---------- SOURCE MATERIAL ----------

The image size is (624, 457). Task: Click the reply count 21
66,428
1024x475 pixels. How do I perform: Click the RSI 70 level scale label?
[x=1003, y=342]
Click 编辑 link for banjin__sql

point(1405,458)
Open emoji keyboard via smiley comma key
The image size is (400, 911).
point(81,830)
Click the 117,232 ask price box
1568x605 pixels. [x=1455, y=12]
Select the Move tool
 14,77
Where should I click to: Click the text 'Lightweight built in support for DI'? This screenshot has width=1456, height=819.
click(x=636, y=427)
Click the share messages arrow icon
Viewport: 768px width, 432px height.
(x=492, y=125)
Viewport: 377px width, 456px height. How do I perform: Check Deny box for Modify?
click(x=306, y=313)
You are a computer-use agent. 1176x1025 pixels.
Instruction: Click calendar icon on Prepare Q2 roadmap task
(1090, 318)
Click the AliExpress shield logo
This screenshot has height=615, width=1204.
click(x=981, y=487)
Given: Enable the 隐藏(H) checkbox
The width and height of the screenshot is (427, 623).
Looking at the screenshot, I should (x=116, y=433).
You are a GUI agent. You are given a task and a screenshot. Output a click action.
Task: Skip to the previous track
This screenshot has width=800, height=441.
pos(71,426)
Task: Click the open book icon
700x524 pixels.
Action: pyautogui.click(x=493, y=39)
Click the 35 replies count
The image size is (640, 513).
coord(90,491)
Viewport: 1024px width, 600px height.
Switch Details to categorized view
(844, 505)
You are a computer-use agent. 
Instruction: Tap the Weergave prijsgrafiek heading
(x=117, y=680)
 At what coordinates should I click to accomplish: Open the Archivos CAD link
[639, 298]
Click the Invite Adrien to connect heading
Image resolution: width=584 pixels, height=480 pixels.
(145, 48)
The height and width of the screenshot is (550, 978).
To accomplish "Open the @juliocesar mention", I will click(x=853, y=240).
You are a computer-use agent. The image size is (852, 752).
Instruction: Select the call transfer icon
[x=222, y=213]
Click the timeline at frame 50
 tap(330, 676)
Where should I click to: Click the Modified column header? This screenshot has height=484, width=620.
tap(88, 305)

----------

TRY IT — Exact lines only, please: output the listing from the first line to the line with "You are a computer-use agent. 1176x1025", both included.

ANSWER SECTION —
The image size is (624, 457). Task: Click the reply count 21
66,428
1024x475 pixels. How do I perform: Click the RSI 70 level scale label?
[x=1003, y=342]
Click 编辑 link for banjin__sql

point(1405,458)
Open emoji keyboard via smiley comma key
The image size is (400, 911).
point(81,830)
Click the 117,232 ask price box
1568x605 pixels. [x=1455, y=12]
Select the Move tool
 14,77
Where should I click to: Click the text 'Lightweight built in support for DI'? This screenshot has width=1456, height=819.
click(x=636, y=427)
Click the share messages arrow icon
Viewport: 768px width, 432px height.
(x=492, y=125)
Viewport: 377px width, 456px height. How do I perform: Check Deny box for Modify?
click(x=306, y=313)
You are a computer-use agent. 1176x1025 pixels.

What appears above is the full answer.